I made this mistake, I changed everything before i realised i'd done it...

Did you mount your boot partition before you copied your kernel??

It musta been a few hours before i figured that one out   :Embarassed: 

----------

## H-Dragon

i did... but now i got it working.... you have to autoload all the modules... and have the propper settings in your kernel.
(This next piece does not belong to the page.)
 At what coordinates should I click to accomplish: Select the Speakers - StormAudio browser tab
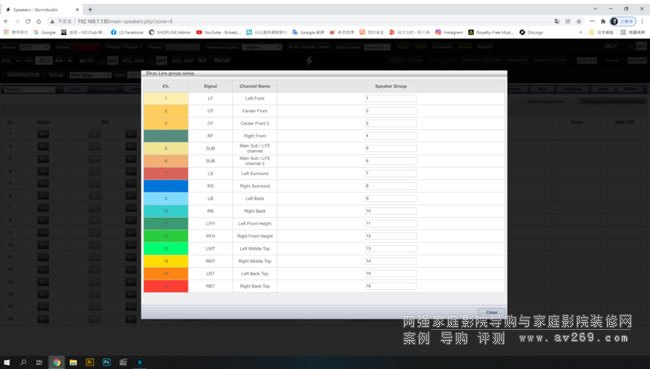(x=41, y=10)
that thread was posted like month ago.

----------

## puddpunk

Two months ago! I just noticed it recently kuzz i installed my CD burner today   :Embarassed: 

----------

## NorthGoingZax

Has anyone tried any of this with a dvd-rom/cd-rw ?

----------

## int1

 *NorthGoingZax wrote:*   

> Has anyone tried any of this with a dvd-rom/cd-rw ?

 

Yup, on both my P3 laptop and P4 desktop....  Steps should work as I mentioned above.

int1

----------

## -hb-

 *int1 wrote:*   

> I had this problem....  You need to ensure in your kernel that you are building support for SCSI emulation and not overriding it with regular ATAPI CDROM support.
> 
> When building the kernel, in ATA/IDE/MFM/RLL support block devices, build IDE/ATAPI CDROM as a module (or not at all if you only have a CDRW).  You need to ensure you have SCSI emulation as either a module or built-in.
> 
> Then under SCSI support, ensure SCSI support, SCSI CD-ROM support, and SCSI generic support are either built-in or a module (I went with modules).  If you go with modules, add the modules ide-scsi, sg, and sr_mod to /etc/modules.autoload.
> ...

 

Thanks a lot int1, following your instructions made everything work perfectly

----------

## tablot

Hey all, I was wondering, with respect to having the boot loader pass information to the kernel...  I have seen much about getting grub to do this, but what if you use lilo for your boot loader... I am guessing that lilo.conf needs to be modified, but how ?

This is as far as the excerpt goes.